For a full list of BASHing data blog posts see the index page.     RSS

Checking DIY primary/foreign key relationships

The different tables in a (relational) database are linked by what are usually called primary keys and foreign keys.

In many of the datasets I audit, one of the tables is called event.txt and contains details of when, where, how and by whom some animal or plant was collected. There are no duplicate events in event.txt; each record is unique. A field called "eventID" contains a unique identifying code for each record. The "eventID" field is the primary key in the table event.txt.

Another table in the dataset is occurrence.txt. This table has details of the animal or plant, such as the name of the herbarium or museum where a specimen of the plant or animal is kept, together with its catalog number, scientific name and other facts about the specimen. occurrence.txt also has a primary key field, called "occurrenceID", which uniquely identifies each record in the table.

What occurrence.txt doesn't have is all the information about the collecting event. Instead, each record in occurrence.txt contains an "eventID" field which uses the unique identifying code from event.txt.
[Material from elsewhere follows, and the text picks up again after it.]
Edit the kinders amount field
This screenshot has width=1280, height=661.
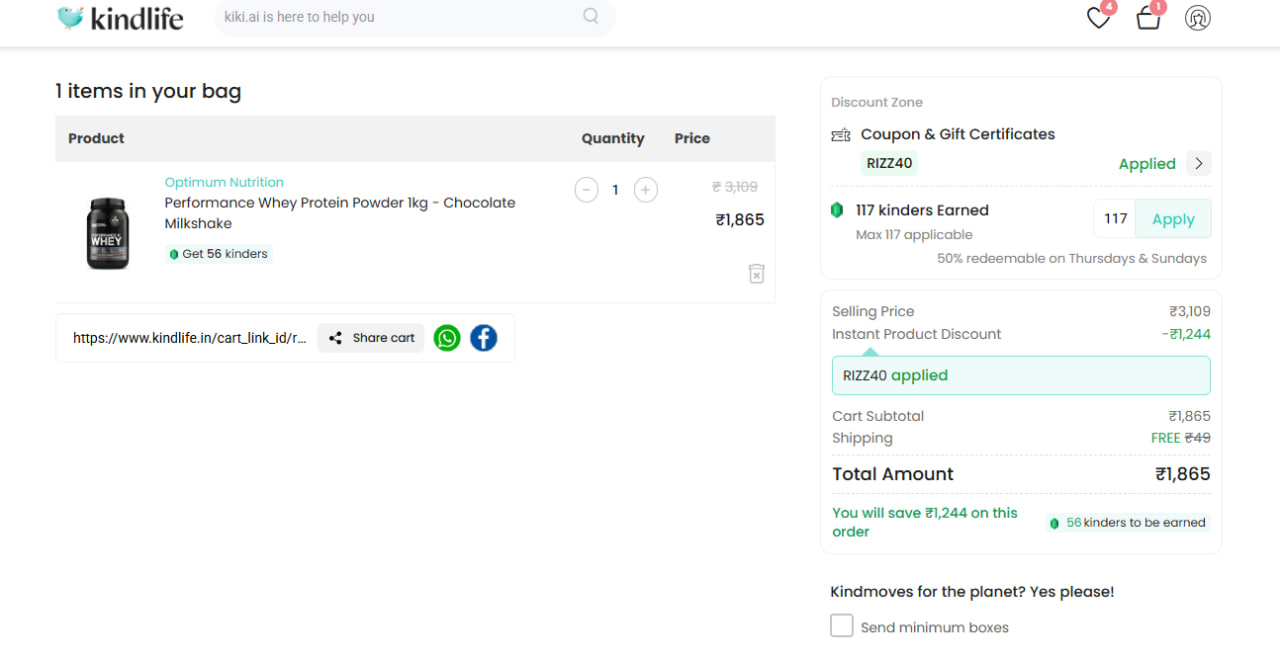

The "eventID" field in occurrence.txt is a foreign key, and its presence means the two tables can be related by database software. For any occurrence in occurrence.txt, the software can look up in event.txt the event details represented by "eventID".

All of this is Databasing 101 stuff. Why am I explaining it here?

Because in some of the datasets I audit, the primary and foreign keys don't come from a database. They're heading to a database and were hand-built, often in Excel spreadsheets. Some of the resulting stuff-ups:

  1. "eventID" has duplicates in event.txt
  2. "occurrenceID" has duplicates in occurrence.txt
  3. "eventID" is different in form in event.txt and occurrence.txt
  4. occurrence.txt has "eventID" entries that aren't in event.txt
  5. some "eventID" entries in event.txt aren't found in occurrence.txt
    (they all should be, in these datasets)

The first two possibilities are easily checked with shell tools. Suppose "eventID" is field 2 in event.txt and "occurrenceID" is field 2 in occurrence.txt. If there are duplicates, this pair of commands will find them in tab-separated tables:

cut -f2 event.txt | sort | uniq -D
cut -f2 occurrence.txt | sort | uniq -D
(If the tables have a field separator other than a tab, it can be specified with cut's -d option.)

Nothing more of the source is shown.